NOW: CARNARVON TO KALBARRI
With the wind up, the blowholes at Quobba Point just out of Carnarvon were spraying and drifting high into the air. A few brave young men were fishing from the cliffs but the warning sign recommends anchoring yourself to the cliff, so we were happy to just watch the waves crashing into the coastline.
The old Carnarvon jetty stands where the Gascoyne River enters the sea. Most of the river bed is actually dry sand for much of the year and the water for irrigation is pumped from below the sand. Lots of crops are grown here and irrigated from the Gascoyne River. We were surprised to find that most of Western Australia’s winter vegetables are grown in Carnarvon as well as mangoes and bananas.
From our base in Denham we visited Hamelin Pool, Monkey Mia and Cape Peron. At Hamelin Pool micro-organisms turn the sand, shell grit and sea grass into rock formations called stromatilites. The ocean is clear and very blue making it easy to see these interesting formations even when the tide comes in.
The township of Denham sits right on the coast and is having a facelift with lots of interesting structures in the parkland along the beach. They also offer babysitting for husbands at the ocean front pub while wives go for coffee!
We set the alarm to be up and away early to arrive at Monkey Mia by 7.30am. The dolphins often arrive then and swim close to the shore looking for a free fish. The Dolphin Experience starts at 7.45am and 5 dolphins came in for a look at us on the day we visited. They are wild and free so there are no guarantees that any dolphins will come in on any particular day. After each visiting dolphin is identified (they all have names) they receive just 2 small fish each to ensure they continue their natural habits. We felt pretty lucky! We’d also been told the buffet breakfast at the resort was pretty good and that was true too.
After brekkie we sailed out to the floating pearl farm, saw 2 dugong feeding on the sea grass beds and had a circus of dolphins follow us as we sailed back to the jetty! We’d never seen dugong in the wild before. This was a great day out.
Fresh bread rolls ready for a picnic and we aired down to head up the sandy track to Cape Peron in Francois Peron National Park. David often wants to take a barbeque lunch on these sorts of trips but we’ve been caught out a few times and been unable to find a barbie to cook on. That wasn’t the case on this trip as there were lots of gas barbies and they worked. Next time we’ll go prepared to barbie!
The beaches at Gregories and Bottle Bay had impressive looking campgrounds but the wind was pretty fierce so we were glad we’d camped in Denham amongst some trees. Wildflowers were out everywhere to complete the scene – white sand, blue water, red cliffs.
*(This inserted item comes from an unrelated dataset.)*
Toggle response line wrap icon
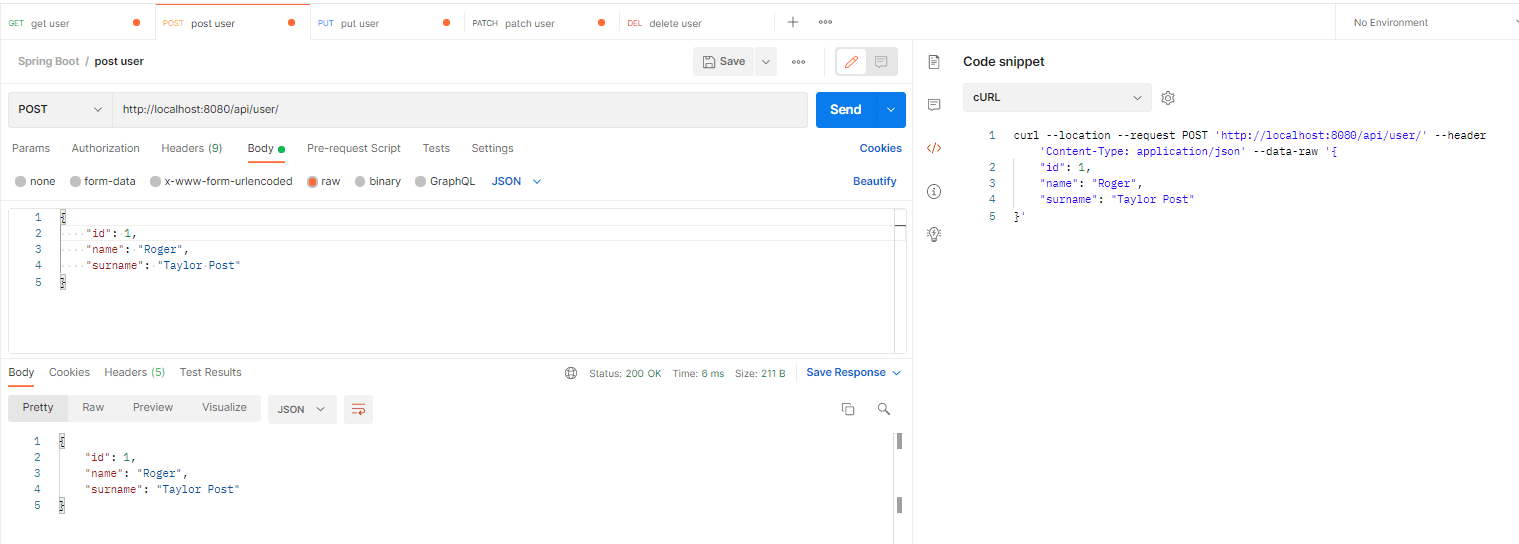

A stop at Peron Homestead on our way back down the track warmed us up after a chilly and windy day. WA National Parks even provide airing-up bays to reinflate your tyres. A soak in the artesian hot tub was a warming end to another great day out.
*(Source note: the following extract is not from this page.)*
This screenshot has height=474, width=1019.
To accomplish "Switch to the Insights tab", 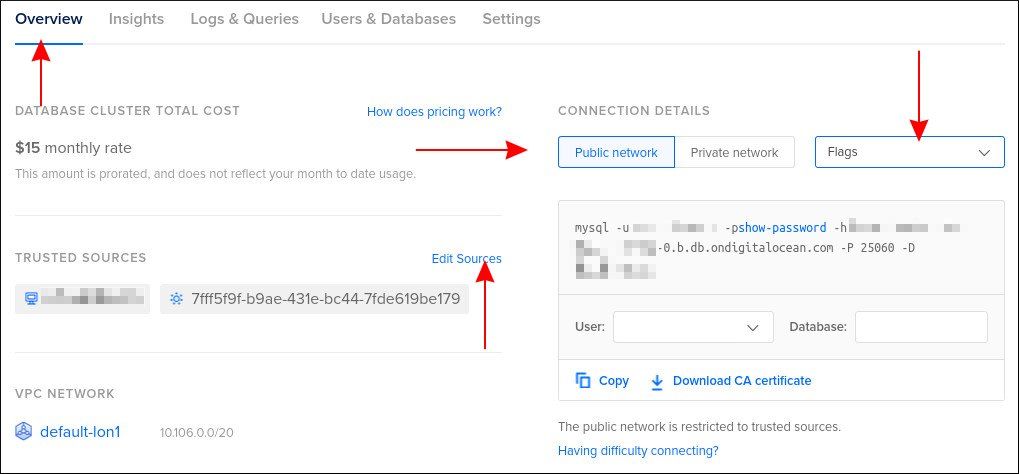I will pos(136,19).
On our way down to Dongara we stopped at Shell Beach where millions of thumbnail size cockles lie in the extremely salty, shallow water. The adjacent beach is all shells! We made a lunch stop at Kalbarri where the Murchison River meets the Indian Ocean. The wildflowers were in bloom all around here and in the nearby Kalbarri National Park – red, purple, pink, white and yellow.
The wildflowers in Coalseam Nature Reserve were all yellow. Everlasting daisies and 2 other yellow flowers covered the hills. They actually found coal here in 1927 but the seam was only narrow making mining unviable and the mine was abandoned. Relics of that time including mine shafts are still evident amongst the wildflowers.
Thousands of people visit this area in Spring to see the fields of flowers so we joined them for a look too!